Satori Docs

Your definitive guide to subscribing and publishing live data

Streamview and Stream SQL Direct link

Streamviews are also known as filters.

A streamview is a type of subscription that filters, transforms, or aggregates messages after RTM gets them from the channel but before it sends them to your client. You specify the actions to take on each message using stream SQL, a Satori-specific SQL dialect that supports a subset of the SQL:2003 features. RTM applies the stream SQL to messages published to a channel (channel messages) and sends the results to your client (returned messages).

You typically use a streamview to filter messages you receive from RTM, using selection criteria or aggregation statistics such as a count of messages. A streamview can also merge messages received in a specified time period, or have RTM perform other transformations using stream SQL functions.

In Satori documentation, SQL refers to stream SQL unless otherwise noted.

Types of subscriptions

Clients that subscribe to a channel without specifying a streamview receive all the messages published to the channel. In other words, RTM sends all the channel messages as returned messages.

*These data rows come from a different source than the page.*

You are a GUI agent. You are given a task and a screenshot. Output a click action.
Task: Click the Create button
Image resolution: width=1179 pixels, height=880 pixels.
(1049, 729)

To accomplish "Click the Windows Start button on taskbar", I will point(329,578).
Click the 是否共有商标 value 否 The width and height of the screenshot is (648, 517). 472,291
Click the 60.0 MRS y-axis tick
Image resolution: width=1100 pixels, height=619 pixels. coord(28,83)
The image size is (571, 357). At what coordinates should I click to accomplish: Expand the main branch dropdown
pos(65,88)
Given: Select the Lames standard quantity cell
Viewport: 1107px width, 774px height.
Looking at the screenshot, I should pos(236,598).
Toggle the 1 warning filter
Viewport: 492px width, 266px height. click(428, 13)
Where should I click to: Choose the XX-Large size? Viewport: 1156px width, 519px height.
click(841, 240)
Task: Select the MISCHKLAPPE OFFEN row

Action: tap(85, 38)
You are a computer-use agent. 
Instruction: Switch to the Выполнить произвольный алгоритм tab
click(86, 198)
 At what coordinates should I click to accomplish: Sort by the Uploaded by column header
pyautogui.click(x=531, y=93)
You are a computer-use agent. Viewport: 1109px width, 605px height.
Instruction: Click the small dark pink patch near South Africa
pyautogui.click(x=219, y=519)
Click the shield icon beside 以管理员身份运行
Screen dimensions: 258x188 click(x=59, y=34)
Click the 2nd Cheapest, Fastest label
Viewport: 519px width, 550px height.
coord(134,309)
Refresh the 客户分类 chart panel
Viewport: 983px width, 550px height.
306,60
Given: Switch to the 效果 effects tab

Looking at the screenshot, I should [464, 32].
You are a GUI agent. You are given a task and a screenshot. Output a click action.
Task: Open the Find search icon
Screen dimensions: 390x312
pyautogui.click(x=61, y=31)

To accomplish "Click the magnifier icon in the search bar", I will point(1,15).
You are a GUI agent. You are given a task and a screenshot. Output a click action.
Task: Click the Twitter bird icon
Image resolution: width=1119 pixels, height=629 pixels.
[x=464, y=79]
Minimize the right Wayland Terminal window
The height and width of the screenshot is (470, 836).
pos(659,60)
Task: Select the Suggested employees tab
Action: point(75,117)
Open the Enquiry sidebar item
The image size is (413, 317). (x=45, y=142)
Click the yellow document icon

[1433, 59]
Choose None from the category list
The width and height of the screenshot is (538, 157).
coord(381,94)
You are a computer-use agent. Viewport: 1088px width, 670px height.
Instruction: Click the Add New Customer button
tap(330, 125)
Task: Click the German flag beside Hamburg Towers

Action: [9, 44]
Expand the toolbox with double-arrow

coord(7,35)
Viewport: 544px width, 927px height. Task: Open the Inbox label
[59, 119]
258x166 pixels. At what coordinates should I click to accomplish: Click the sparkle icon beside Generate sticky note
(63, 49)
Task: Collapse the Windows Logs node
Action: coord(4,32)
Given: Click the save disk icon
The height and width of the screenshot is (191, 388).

Alternatively, clients can subscribe and specify a streamview by specifying a filter, which is a stream SQL expression. If a client uses the RTM API, it specifies the stream SQL in the filter field of the subscribe PDU. If a client uses one of the RTM SDKs, the SDK provides a mechanism for setting the stream SQL.

Your streamview only affects only your subscription, even if your stream SQL is the same as that specified by another client. In your client, you can have multiple streamviews for the same channel or for different channels. 

Streamviews operate on structured messages. Messages in other formats are dropped when RTM applies the streamview.

Types of streamviews

You can create two types of streamviews: 

  • Simple: RTM applies simple streamviews to each channel message. For a simple streamview, RTM applies the stream SQL to each individual message and immediately sends the result to your client when the WHERE expression evaluates to true. The following is an example of the stream SQL for a simple streamview: 
    SELECT * FROM `my-channel` WHERE `my-field` > 0
  • Aggregate: RTM partitions channel messages by time period, applies the stream SQL, and returns an aggregated result message for each partition. The following is an example of the stream SQL for an aggregate streamview: 
    SELECT * FROM channel GROUP BY a
    See Aggregate Streamview to learn more about aggregate streamviews.

Streamviews and channel history

When you first subscribe using a streamview, RTM applies the stream SQL to all previous messages. You can use this to accumulate the state that's present in the channel at the time you subscribe. For example, you can use stream SQL to aggregate the count of important messages that arrived before you subscribed.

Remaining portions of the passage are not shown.